Find the line with "Click the word SIZE in the heading" in the records below. Copy it and every line after it, up to and including the line with "The image size is (780, 424).".

'''

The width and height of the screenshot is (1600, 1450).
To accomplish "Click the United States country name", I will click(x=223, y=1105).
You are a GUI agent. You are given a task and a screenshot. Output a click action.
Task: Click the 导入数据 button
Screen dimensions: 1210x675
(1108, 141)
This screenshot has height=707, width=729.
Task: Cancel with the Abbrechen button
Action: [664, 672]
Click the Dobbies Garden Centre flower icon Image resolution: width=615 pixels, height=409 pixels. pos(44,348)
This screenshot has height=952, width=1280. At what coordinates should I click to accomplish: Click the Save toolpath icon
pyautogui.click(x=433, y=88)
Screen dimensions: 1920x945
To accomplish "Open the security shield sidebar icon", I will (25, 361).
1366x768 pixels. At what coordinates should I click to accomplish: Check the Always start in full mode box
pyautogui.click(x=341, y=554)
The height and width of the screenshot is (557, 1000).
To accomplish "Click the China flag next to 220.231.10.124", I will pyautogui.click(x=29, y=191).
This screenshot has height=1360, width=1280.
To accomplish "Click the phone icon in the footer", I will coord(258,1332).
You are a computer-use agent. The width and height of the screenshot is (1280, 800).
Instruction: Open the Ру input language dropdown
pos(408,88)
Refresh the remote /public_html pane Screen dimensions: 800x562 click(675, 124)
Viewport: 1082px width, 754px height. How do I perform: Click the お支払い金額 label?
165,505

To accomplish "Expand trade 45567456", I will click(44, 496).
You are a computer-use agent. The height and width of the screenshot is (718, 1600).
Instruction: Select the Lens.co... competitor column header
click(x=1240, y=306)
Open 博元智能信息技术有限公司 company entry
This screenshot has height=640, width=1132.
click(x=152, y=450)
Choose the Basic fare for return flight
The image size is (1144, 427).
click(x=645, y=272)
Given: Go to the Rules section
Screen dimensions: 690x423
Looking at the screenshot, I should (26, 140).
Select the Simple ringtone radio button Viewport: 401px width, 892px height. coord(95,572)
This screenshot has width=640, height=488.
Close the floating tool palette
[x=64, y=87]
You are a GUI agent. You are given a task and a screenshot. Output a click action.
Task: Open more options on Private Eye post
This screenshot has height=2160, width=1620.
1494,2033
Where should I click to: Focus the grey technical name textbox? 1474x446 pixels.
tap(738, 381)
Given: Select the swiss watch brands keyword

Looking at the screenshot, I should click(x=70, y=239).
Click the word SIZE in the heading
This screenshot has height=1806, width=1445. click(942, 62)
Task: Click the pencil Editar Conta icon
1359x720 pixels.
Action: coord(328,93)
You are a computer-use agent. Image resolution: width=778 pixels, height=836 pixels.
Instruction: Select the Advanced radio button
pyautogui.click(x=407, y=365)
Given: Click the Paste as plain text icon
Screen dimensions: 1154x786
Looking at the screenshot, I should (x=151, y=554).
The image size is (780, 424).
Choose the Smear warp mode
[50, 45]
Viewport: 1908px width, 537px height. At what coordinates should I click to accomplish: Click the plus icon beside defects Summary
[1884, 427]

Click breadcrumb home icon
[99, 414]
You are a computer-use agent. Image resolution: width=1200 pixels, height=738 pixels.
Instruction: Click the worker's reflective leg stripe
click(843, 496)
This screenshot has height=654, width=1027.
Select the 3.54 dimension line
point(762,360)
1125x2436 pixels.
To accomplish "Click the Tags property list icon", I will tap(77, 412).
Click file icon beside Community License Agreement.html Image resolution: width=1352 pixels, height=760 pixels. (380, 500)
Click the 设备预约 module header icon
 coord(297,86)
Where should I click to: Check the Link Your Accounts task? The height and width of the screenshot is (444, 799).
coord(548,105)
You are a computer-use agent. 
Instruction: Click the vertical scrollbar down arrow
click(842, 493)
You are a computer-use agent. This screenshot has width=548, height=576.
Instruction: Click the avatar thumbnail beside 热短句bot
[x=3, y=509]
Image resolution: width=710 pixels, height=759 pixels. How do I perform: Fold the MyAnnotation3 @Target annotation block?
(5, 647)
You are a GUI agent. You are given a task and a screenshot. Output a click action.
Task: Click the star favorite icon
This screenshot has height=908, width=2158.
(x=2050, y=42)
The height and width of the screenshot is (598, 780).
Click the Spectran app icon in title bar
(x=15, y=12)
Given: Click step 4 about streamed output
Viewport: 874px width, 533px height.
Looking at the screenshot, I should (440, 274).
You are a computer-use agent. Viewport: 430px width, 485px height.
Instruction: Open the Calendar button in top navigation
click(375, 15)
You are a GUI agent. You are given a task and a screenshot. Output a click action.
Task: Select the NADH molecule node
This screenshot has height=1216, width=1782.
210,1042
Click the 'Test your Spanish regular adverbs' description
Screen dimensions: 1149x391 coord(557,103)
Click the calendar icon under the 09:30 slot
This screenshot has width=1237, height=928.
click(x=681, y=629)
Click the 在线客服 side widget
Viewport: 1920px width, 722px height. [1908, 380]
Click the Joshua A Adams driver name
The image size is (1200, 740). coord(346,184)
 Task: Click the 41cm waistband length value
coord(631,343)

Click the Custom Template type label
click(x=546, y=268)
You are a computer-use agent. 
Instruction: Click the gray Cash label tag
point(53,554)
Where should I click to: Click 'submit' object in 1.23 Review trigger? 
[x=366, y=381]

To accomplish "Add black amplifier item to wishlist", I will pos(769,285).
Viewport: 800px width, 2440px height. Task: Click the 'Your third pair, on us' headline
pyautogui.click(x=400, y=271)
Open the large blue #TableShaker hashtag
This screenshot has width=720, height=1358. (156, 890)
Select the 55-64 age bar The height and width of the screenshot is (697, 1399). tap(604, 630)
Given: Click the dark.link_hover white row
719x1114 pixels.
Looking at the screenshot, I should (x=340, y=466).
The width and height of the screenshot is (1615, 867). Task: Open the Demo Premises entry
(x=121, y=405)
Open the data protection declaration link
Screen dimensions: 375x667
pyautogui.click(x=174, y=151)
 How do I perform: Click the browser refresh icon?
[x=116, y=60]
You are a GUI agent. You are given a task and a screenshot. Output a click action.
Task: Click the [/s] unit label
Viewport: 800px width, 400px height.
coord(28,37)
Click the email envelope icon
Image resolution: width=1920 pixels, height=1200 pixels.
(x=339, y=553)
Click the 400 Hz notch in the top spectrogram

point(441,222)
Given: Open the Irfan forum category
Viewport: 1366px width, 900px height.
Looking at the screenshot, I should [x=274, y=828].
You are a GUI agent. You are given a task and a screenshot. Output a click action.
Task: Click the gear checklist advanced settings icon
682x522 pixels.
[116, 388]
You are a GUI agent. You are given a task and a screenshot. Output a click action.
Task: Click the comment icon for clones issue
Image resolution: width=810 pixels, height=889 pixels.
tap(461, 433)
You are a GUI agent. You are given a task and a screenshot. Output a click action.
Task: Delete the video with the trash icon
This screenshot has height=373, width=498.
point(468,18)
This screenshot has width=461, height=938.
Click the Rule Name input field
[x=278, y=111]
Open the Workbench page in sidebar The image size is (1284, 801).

'''

#### ANSWER BELOW:
Click the word SIZE in the heading
This screenshot has height=1806, width=1445. click(942, 62)
Task: Click the pencil Editar Conta icon
1359x720 pixels.
Action: coord(328,93)
You are a computer-use agent. Image resolution: width=778 pixels, height=836 pixels.
Instruction: Select the Advanced radio button
pyautogui.click(x=407, y=365)
Given: Click the Paste as plain text icon
Screen dimensions: 1154x786
Looking at the screenshot, I should (x=151, y=554).
The image size is (780, 424).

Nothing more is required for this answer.